Woo’s motivation in his last few years of high school has been his family. His grandparents came to Canada from China with nothing and managed to create something special for the next generations. Similarly, he said, his parents have given all of their resources and time to their children.

“My entire family has always offered their unwavering support. That has allowed me to accomplish more than I could have imagined.”

Some of Woo’s favourite moments at Kal took place in the school’s theatre, he said, calling his experiences at the Apple Box Theatre “life lessons.”

Outside of school, he counts his time spent at the Vernon Curling Club as his favourite. Whether helping to organize a bonspiel, vacuuming the floor, socializing upstairs or curling with friends, cherished memories were created at the club.

In addition to his family and members of the community, Woo gives thanks to his teachers.

“All of my teachers have had a lasting impact on my life. However, three names come to mind: Susan Gouchée, Mary Niedballa and Shon Thomas. These teachers taught me valuable life skills, always had time to listen and talk meaningfully, and inspired me to achieve.”

Woo’s advice to students still in school? Find that one thing in your life that gets you up in the morning, makes you happier than anything and would be a tragedy to lose.

“Maybe it’s a person, maybe it’s a hobby, maybe it’s an academic pursuit or an interest. For me, that one thing is people. That passion will keep you going.”

Katie Yakovleva

Seaton grad Katie Yakovleva is one of those students who is not happy with an assignment unless she has put her best effort into it.

“I grew up in a family that really valued hard work and good grades, and so those values got passed onto me,” she said. “My success also became my motivation. Once you know what you’re capable of, it’s hard to lower the standards for yourself.”

Seaton principal Mike Bell said through all of her success, Yakovleva never wanted recognition for herself.

“She spent countless hours looking for a way of helping others,” he said.

When she looks back on her time at Seaton, it’s not the major events she recalls, but the smaller, day-to-day moments spent with friends, laughing.

“Memories like that are what really make me smile,” she said.

Taking part in all of the activities that interested her, as well as excelling academically, took some time management, but Yakovleva said sticking to her priorities, and occasionally cutting a few things out, allowed her to do as much as she could.

“Grade 12 was probably the craziest year of all, but I think what helped was having rest and fun things to look forward to.”

Yakovleva has just finished her first year as an English major at UVic and is glad she took the time to look at post-secondary requirements a few years before graduation to make sure she had the courses she needed.

“Don’t go into a certain post-secondary program just because you think you have to,” she said. “I felt almost obligated to get a science degree, or go into something like medicine, because a lot of people expected it of me. But I don’t think I would be very happy doing that now.
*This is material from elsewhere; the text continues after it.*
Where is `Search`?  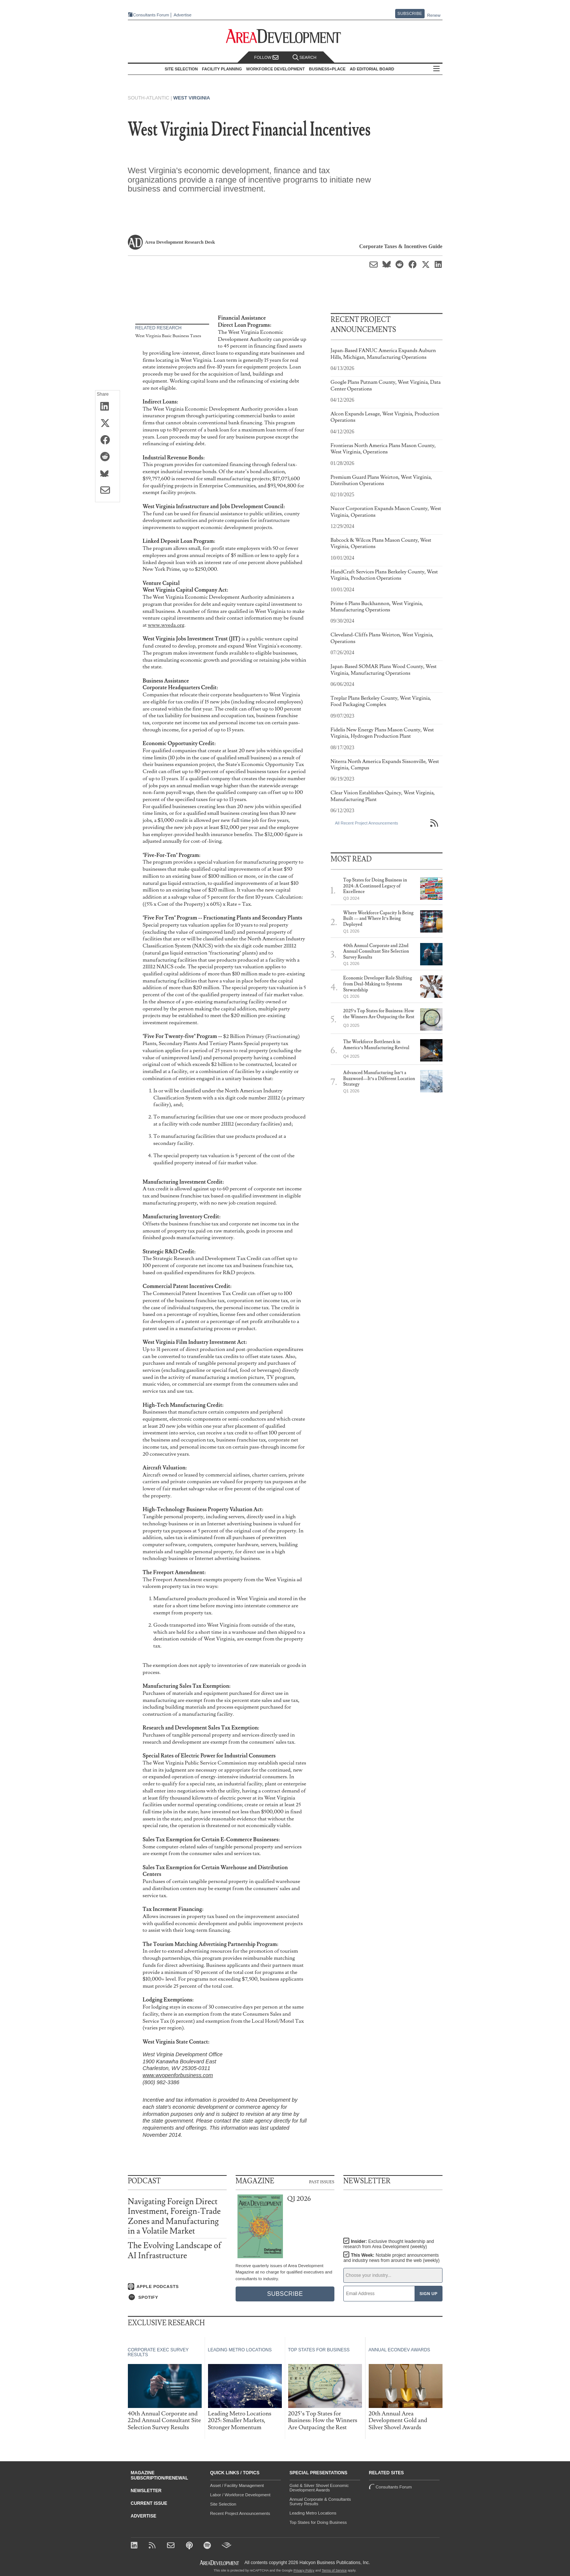
Search is located at coordinates (305, 58).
“Some people still look at me funny when I tell them I want to major in English, and that’s OK. The people who know me best aren’t surprised. My interests in most other subjects have changed throughout the years, but my love of reading and writing never has.”

While grades are important, Yakovleva said it’s the learning that is just as crucial.
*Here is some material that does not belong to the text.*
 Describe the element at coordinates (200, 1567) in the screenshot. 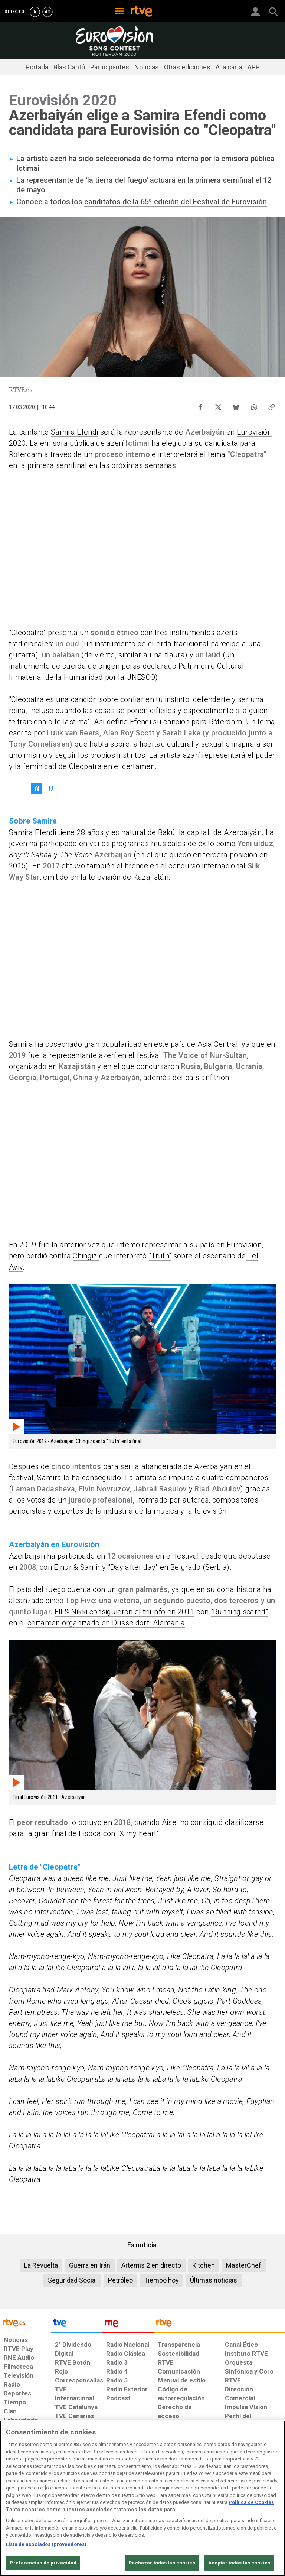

“And don’t stress about the future. I know it doesn’t feel like you have a lot of time to make a decision, but you actually do,” she said. “Many people I graduated with — myself included —had no idea what they wanted to do after high school. Some of us are gradually figuring it out. Anyway, life works out.

“Enjoy high school. Before you know it, you’ll be wondering where the last five years went and how it is you’re not in high school anymore. So make great memories, laugh, and have fun!”